John J. Barton wrote:
> Ok, maybe we are getting closer. The call stack points to this code in Firebug:
>         if (spy.onreadystatechange)
>             spy.onreadystatechange.handleEvent(event);

OK, this shouldn't obviously be a problem...  assuming |event| could be exposed to web script to start with.

> Here the property onreadystatechange is the request's onreadystatechange:
>      this.onreadystatechange = this.xhrRequest.onreadystatechange;

Right, which is where your safe JS object wrapper came from.

> But the missing bit here is that most of the time the code works. So the problem has to relate to some other condition, maybe a network error or something.

I'd still really like a testcase I could point my browser at to reproduce this.  At the very least I might be able to tell you what the C++ object involved is.
Whiteboard: [firebug-p1]
Bug 501962 is about the same issue I guess
Status: NEW → RESOLVED
Closed: 15 years ago
Resolution: --- → DUPLICATE
I would like this bug not to be marked duplicate to 501962.

Bug 501962 is about an ajax problem. This bug is about a specific error message with a specific test case that I have already investigated. They may be duplicates but we do not know that.
Any hints Boris? We are getting quite a lot of complaints about this. I can't see anything from the Firebug side that could be related. There is a workaround, but it disables a favorite feature of the very folks who have the problem (ajax traffic tracing, Console > ShowXMLHttpRequests).
John, what are the actual steps to reproduce here?  Install that Firebug version.  Load this site.  Then what?
Blocks: 501962
Status: RESOLVED → REOPENED
Resolution: DUPLICATE → ---
Ok, I enabled the net panel and by reloading a bunch of times managed to reproduce the bug eventually...

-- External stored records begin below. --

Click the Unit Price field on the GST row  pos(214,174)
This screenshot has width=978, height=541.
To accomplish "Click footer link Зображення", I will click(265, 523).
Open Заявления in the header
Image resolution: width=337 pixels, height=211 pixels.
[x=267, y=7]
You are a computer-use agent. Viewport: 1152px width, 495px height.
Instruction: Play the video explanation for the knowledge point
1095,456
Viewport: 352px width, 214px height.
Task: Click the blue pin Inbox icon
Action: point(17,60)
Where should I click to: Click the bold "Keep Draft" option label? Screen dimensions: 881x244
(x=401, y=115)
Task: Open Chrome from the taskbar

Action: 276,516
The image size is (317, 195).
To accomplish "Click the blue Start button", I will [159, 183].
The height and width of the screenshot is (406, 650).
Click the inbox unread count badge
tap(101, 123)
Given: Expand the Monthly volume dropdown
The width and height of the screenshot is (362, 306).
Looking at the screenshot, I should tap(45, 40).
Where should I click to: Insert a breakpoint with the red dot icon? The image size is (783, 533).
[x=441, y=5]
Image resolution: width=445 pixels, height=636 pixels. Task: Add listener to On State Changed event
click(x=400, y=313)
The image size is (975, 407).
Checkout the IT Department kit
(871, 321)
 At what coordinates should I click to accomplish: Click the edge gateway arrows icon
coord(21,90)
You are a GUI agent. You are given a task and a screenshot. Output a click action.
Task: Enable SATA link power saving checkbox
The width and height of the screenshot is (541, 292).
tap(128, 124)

So what's happening here is that onHTTPSpyReadyStateChange (in the firebug code) calls XPC_SJOW_Call (presumably for the safe js object wrapper around the content function), which calls XPC_SJOW_CallWrapper (via some js_Invoke stuff), which calls XPC_WN_CallMethod.  The js stack here is:

0 [native frame]
1 [native frame]
2 anonymous([function], [function], [object Event @ 0x1c144fb0 (native @ 0x1c4def70)]) ["XPCSafeJSObjectWrapper.cpp":812]
    i = 3
    args = [function]
    this = [xpconnect wrapped nsIDOMEventListener @ 0x1c480060 (native @ 0x183bbe60)]
3 [native frame]
4 onHTTPSpyReadyStateChange(event = [object Event @ 0x1c144fb0 (native @ 0x1c4def70)], spy = [object Object]) ["chrome://firebug/content/spy.js":509]
    rethrow = undefined
    error = undefined

Now XPC_WN_CallMethod does the usual xpconnectish stuff until we end up doing XPCWrappedNative::FindTearOff (called from XPCCallContext::CanCallNow). The aInterface passed to FindTearOff is nsIDOMEventListener.  FindTearOff lands us in InitTearOff, which does the CanCreateWrapper check.  In that check, aObj is the XPCWrappedJS for the content function, which is NOT a DOM object (I seem to recall mrbkap hitting that sort of issue in other circumstances too).  The subject principal is the one from the safe js object wrapper, so we fail out of CanCreateWrapper with a security error: only system code is allowed to create wrappers for non-DOM objects that are not security-checked components.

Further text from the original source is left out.